# [RECORDS FOR THIS EXERCISE]
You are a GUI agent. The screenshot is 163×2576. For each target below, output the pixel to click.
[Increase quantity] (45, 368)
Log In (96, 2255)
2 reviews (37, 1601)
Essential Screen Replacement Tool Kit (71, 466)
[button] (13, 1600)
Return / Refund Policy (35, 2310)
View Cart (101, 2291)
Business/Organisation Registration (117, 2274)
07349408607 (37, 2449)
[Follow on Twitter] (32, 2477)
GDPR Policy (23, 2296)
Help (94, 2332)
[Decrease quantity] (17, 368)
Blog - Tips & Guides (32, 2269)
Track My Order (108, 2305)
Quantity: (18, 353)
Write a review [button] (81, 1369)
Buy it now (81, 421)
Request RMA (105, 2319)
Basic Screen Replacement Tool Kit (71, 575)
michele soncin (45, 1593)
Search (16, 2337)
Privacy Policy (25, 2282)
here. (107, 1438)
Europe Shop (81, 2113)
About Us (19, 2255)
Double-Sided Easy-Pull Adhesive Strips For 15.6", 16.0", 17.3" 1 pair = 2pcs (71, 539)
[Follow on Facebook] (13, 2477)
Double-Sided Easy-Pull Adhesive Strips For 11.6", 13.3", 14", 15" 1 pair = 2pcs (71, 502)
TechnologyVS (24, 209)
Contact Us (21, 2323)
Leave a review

==

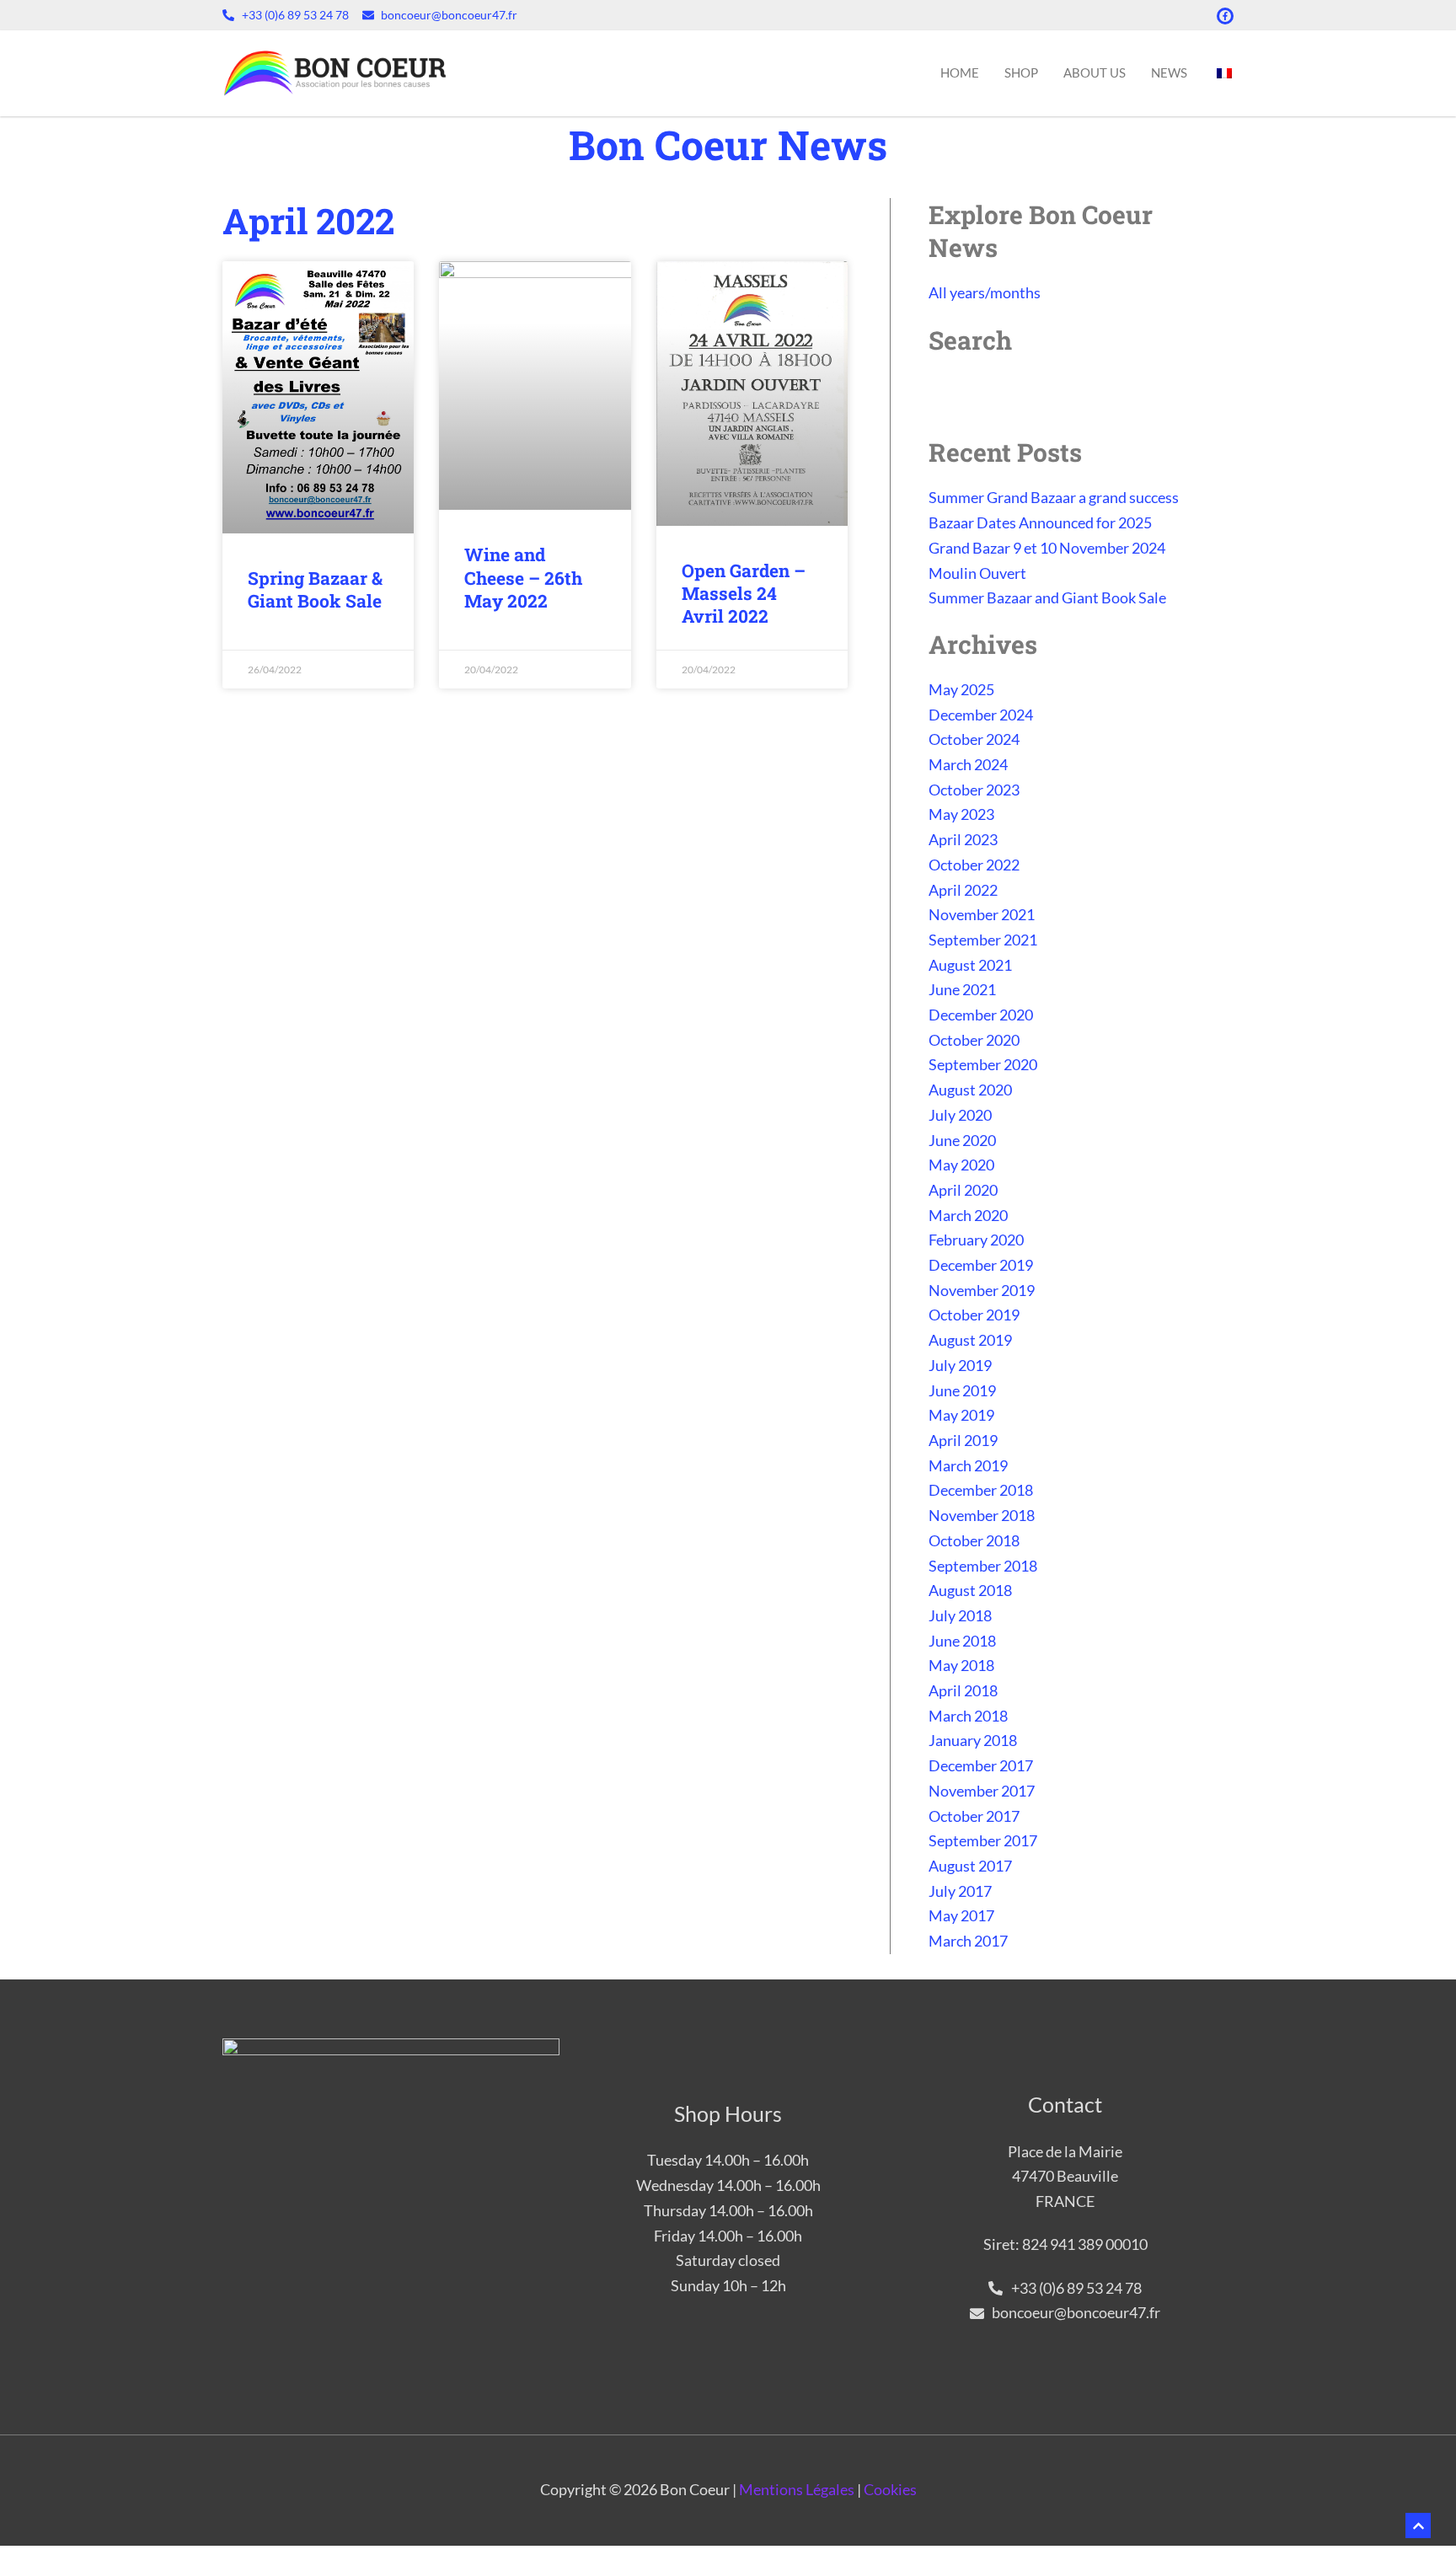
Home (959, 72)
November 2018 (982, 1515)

# [YOUR TASK]
Once the line with "You are a GUI" is found in the records above, print exactly that line and every line after it through the line with "Search (16, 2337)".

# [THE COMPLETED TASK]
You are a GUI agent. The screenshot is 163×2576. For each target below, output the pixel to click.
[Increase quantity] (45, 368)
Log In (96, 2255)
2 reviews (37, 1601)
Essential Screen Replacement Tool Kit (71, 466)
[button] (13, 1600)
Return / Refund Policy (35, 2310)
View Cart (101, 2291)
Business/Organisation Registration (117, 2274)
07349408607 (37, 2449)
[Follow on Twitter] (32, 2477)
GDPR Policy (23, 2296)
Help (94, 2332)
[Decrease quantity] (17, 368)
Blog - Tips & Guides (32, 2269)
Track My Order (108, 2305)
Quantity: (18, 353)
Write a review [button] (81, 1369)
Buy it now (81, 421)
Request RMA (105, 2319)
Basic Screen Replacement Tool Kit (71, 575)
michele soncin (45, 1593)
Search (16, 2337)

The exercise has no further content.